While forwards such as Andrew Wiggins, Jabari Parker and Aaron Gordon may draw early headlines, there is plenty of point guard talent in this year’s draft class. Picking the right floor general can set up a franchise for years, and the point guard stars of the future just may be part of this class.
With that in mind, here is a look at some of the top point guards available in the 2014 draft.
Shabazz Napier, Connecticut
If the NBA draft was dictated solely by the NCAA tournament, then Shabazz Napier would be the No. 1 pick after leading the Connecticut Huskies to the national title.
Napier dominated throughout the tournament on both ends of the floor. He and Ryan Boatright provided stifling defense throughout the Big Dance and shut down the talented backcourts of the Florida Gators and the Kentucky Wildcats at the Final Four.

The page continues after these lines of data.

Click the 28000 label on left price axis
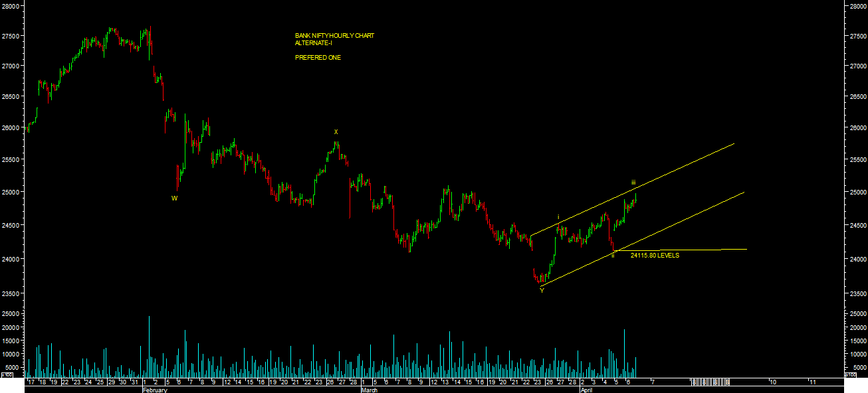The image size is (868, 393). point(13,5)
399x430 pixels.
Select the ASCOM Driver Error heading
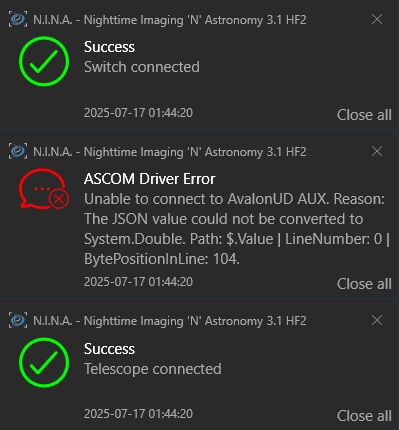(150, 179)
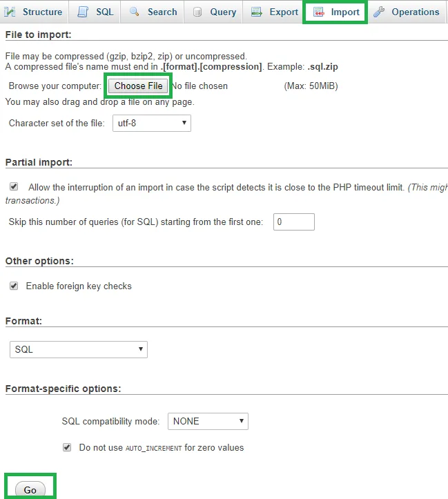Open the SQL format dropdown
This screenshot has height=499, width=448.
79,349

LeBron James even got caught up in the moment during the postseason run and let fans know he thinks Napier should be the top point guard taken in the draft:
Napier posted nightly averages of 18 points, 5.9 rebounds, 4.9 assists and 1.8 steals during the regular season and shot better than 40 percent from behind the three-point line. His ceiling may not be as high as some of the other point guards available in this draft, but Napier is a tremendous presence on both ends of the floor and can stuff the stat sheet on any given night.
Dante Exum, Australia
Matt Kamalsky of Draft Express let fans know just how good Dante Exum is when he scouted the point guard at the Nike Hoops Summit:
A 6'6 guard with 6'9 wingspan who appears to have added some 10 pounds of muscle to his frame since last summer, Exum stood out immediately with his speed, fluidity and ball-handling ability. Accustomed to playing the point guard position at the junior level, the strong play of floor general Dennis Schroder required Exum to adapt playing off the ball this week –a challenge he accepted without a second thought in an effort to put his team in the best position to win.

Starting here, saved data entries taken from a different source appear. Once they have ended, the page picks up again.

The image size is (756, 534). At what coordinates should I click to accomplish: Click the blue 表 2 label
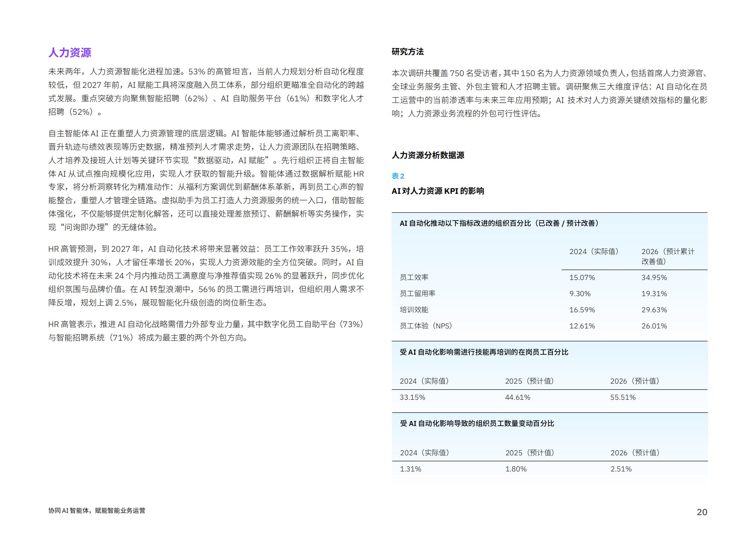(x=398, y=176)
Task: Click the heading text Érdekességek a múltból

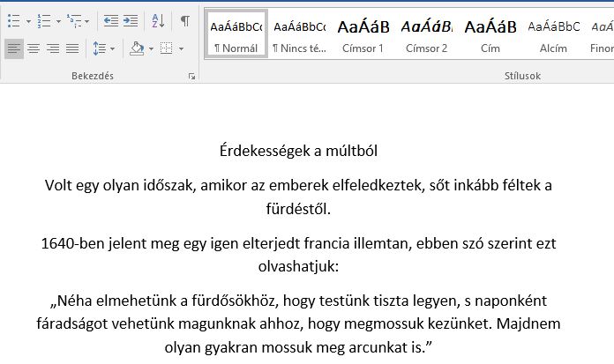Action: click(298, 151)
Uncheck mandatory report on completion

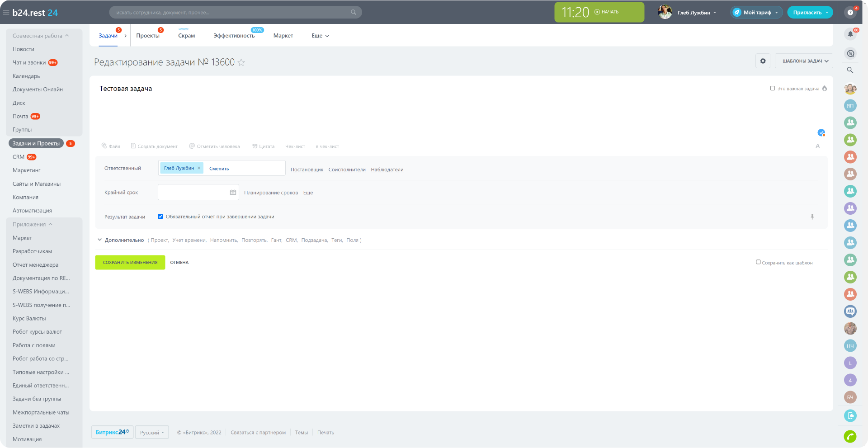point(160,217)
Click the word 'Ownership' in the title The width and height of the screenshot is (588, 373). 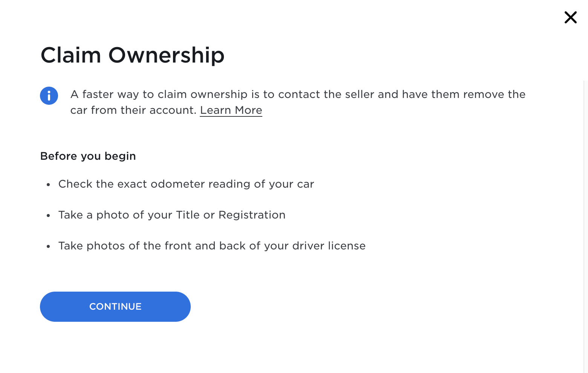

A consummate team player who can do a little bit of everything, Exum still managed to be very effective for stretches in practice and score 16 points on game day despite the significant adjustment he had to make. Perhaps the most impressive thing Exum did throughout the week was get to the rim off the dribble. Without the ball in his hands constantly, Exum wasn't able to create as much on the offensive as we saw last summer, but still managed to make his presence felt attacking from the wing. Showing a very low dribble, an exceptional burst and the ability to finish above the rim, Exum is a very smooth finisher, but is not afraid to elevate in a crowd and draw contact either.

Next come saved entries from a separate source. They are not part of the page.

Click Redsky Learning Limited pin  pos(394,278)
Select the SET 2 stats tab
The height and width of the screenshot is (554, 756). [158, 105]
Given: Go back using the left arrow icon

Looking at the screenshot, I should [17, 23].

Exum’s perimeter jump shot is the one area of his game that could use consistent improvement. He brings lightning quickness to the table in the open floor, which helps open up looks for his teammates in transition and allows him to get to the rim off the bounce.
Exum is a floor general and will serve as an extension of whichever coach drafts him in the NBA. He will be the first point guard taken in the draft because his ceiling and overall potential are simply higher than anyone else’s at the position.
Marcus Smart, Oklahoma State
Marcus Smart may have been better off in terms of his draft positioning had he left Oklahoma State after his freshman season, but he will still be an early selection.
Smart averaged 18 points, 5.9 rebounds, 4.8 assists and 2.9 steals a game last season and was an absolute star on both ends of the floor. It is rare that someone who is so known for his scoring is also so committed to the defensive end, but that is exactly what Smart was in college.
Oklahoma State coach Travis Ford believes that Smart will make an excellent pro, via Brian Hamilton of Sports Illustrated:
Marcus has had an incredible impact on our program. He has been a joy to coach, and we’ve enjoyed having him on our team. He is going to have a terrific career for a long time in the NBA. No matter what team he ends up with, they are going to get a great player and, more importantly, a special person.
There may be some concerns about Smart’s maturity after he was suspended for shoving a fan, but in a professional environment, he will be surrounded by older players who will help make sure this isn’t an issue.
Smart’s ability to hit the three, slash the lane and lock down his man on defense will outweigh any perceived maturity problems in the days leading up to the draft.